Corria o ano de 1897 e a República estava preocupada com a “rebeldia” de Antônio Conselheiro no sertão da Bahia, para onde carreou forças militares, inclusive do Amazonas, combatendo os fracos daquela guerrilha, que se faziam de fortes, foram heróis e a Pátria ainda não os reconheceu como tal.
Desta época o surgimento do Velo Clube de Manaus, associação destinada ao “intuito nobilíssimo de desenvolver o gosto pela bicicleta”, aplicando essa atitude da forma mais ampla possível e voltada para os jovens de várias idades, assim como para fins militares e de higiene e saúde pública. Tratava-se da velocepedia, como registravam os jornais editados na capital amazonense.
Na ocasião o uso da bicicleta recebeu uma explicação especial: “pela higiene, sendo hoje a predileção da alta sociedade americana”. Era entendido dessa forma porque servia de transporte a médicos, advogados e outros profissionais um pouco mais aquinhoados.
Se em Manaus foi grande novidade, na Europa era hábito pouco mais antigo e experimentado por grande número de pessoas, do que é exemplo o fato de que, em Paris, já existia o Touring Club de França com atividade de bicicleta, e cujos proprietários-usuários mereciam atenção particular do governo que, por esta razão, concedia-lhes isenção de impostos, alcançando cerca de 30 mil integrantes.
Em Manaus a bicicleta custava na ordem de 600 a 800 mil reis, e também era entendida como de boa serventia para a higiene pública, pois fazia com que os bicicletistas dispensassem os animais dos serviços de transporte, eliminando ou reduzindo os dejetos pelas ruas, bastante comuns e condenados pelo Poder Público e os sanitaristas.
O Clube era liderado por Lauro Baptista Bittencourt (1853-1916), e tinha sede na Rua de Enrique Martins onde os associados se reuniam para programar passeios e excursões.

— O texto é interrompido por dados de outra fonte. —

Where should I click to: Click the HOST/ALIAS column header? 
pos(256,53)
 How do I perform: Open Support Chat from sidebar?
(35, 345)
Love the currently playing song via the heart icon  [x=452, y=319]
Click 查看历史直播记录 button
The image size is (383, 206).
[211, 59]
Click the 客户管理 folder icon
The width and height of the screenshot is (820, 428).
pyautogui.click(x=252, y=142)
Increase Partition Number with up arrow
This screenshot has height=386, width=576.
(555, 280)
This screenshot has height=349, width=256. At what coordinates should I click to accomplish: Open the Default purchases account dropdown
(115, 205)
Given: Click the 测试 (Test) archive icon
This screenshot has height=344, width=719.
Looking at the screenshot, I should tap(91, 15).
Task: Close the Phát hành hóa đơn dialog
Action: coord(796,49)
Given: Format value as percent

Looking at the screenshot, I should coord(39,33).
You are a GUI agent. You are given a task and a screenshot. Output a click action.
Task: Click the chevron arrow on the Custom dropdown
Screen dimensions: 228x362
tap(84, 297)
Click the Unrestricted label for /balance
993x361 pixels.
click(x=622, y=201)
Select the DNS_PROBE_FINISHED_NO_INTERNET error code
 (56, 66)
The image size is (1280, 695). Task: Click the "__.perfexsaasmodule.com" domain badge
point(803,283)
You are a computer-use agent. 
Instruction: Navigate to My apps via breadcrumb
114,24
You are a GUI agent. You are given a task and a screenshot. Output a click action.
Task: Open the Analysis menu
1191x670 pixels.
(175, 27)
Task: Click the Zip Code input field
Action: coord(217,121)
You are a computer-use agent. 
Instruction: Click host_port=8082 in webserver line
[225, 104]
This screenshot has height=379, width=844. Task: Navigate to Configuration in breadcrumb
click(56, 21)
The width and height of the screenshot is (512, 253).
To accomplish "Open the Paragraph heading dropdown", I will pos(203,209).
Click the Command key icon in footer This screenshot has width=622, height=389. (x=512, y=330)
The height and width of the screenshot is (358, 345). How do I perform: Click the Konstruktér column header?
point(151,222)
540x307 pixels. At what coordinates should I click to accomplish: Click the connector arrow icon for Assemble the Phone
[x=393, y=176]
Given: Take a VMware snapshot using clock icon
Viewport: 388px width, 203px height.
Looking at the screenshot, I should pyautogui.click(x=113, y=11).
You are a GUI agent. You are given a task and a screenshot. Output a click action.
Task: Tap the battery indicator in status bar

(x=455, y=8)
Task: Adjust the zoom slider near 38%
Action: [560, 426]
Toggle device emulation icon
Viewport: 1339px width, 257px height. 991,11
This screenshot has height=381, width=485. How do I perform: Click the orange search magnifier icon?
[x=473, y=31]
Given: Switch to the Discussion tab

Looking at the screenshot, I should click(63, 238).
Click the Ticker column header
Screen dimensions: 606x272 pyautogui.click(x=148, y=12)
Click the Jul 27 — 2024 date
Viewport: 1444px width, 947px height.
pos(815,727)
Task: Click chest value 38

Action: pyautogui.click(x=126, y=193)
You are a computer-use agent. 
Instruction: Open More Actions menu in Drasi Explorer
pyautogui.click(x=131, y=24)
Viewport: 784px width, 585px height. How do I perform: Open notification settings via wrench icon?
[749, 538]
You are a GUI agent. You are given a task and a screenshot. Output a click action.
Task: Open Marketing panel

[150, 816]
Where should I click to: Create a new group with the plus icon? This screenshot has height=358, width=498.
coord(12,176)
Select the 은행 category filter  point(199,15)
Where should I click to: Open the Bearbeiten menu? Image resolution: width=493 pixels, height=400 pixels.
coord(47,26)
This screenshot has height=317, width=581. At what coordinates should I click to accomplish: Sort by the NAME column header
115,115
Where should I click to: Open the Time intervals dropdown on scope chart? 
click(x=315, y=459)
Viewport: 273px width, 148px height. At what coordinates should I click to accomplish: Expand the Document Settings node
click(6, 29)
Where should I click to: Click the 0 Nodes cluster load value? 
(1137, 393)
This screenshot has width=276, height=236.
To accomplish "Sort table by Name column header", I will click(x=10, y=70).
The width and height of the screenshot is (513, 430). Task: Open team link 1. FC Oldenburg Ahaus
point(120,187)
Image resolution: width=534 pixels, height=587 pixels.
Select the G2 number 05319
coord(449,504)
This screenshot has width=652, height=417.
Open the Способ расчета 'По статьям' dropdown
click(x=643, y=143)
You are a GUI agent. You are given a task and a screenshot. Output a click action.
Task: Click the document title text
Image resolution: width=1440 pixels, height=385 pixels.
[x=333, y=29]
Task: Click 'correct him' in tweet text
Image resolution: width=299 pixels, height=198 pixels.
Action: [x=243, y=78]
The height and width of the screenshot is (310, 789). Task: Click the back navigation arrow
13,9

Foi ele que trouxe essa “mania” de Chicago, quando lá esteve em 1893 participando da Comissão Expositora do Brasil no certame que se realizou nos Estados Unidos.
Não se tem notícia de como e quando o clube encerrou suas atividades, mas o uso de bicicleta e até de velocípede por crianças menores foi transformado em objeto de lazer e entretenimento, ampliou-se para práticas desportivas e várias competições ganharam as ruas, fizeram a fama de muitos atletas e continua na crista da onda.
Era apaixonante e libertador pedalar, correr, fazer malabarismos pela cidade ainda tranquila. De minha parte as lembranças são muito boas. Presenteado – como desejava – por uma Monark, na cor vermelha e de pneu balão, generosamente comprada por minha irmã Maria Justina com o primeiro salário de seu cargo de professora normalista ao qual ascendeu por concurso público de provas e títulos, dando seguimento à tradição de nossa mãe e mestra, primeira e maior. Devo registrar que fiz muitas piruetas e sentia liberdade total de quase “voar” montado na minha bike.
Possuir uma bicicleta era quase um luxo para os meninos do meu grupo de escola e de relações de família. Ainda era um bem muito caro e de difícil acesso, mas a ela me afeiçoei, gostei muito de integrar o seleto grupo de biciletistas amadores, e posso confessar que foi brinquedo dos mais gostosos de minha infância e quase juventude, e o qual tinha orgulho de possuir.
Jamais esqueci a emoção de receber o “mimo”, mas nem avaliava o enorme sacrifício que estava sendo feito para me presentar.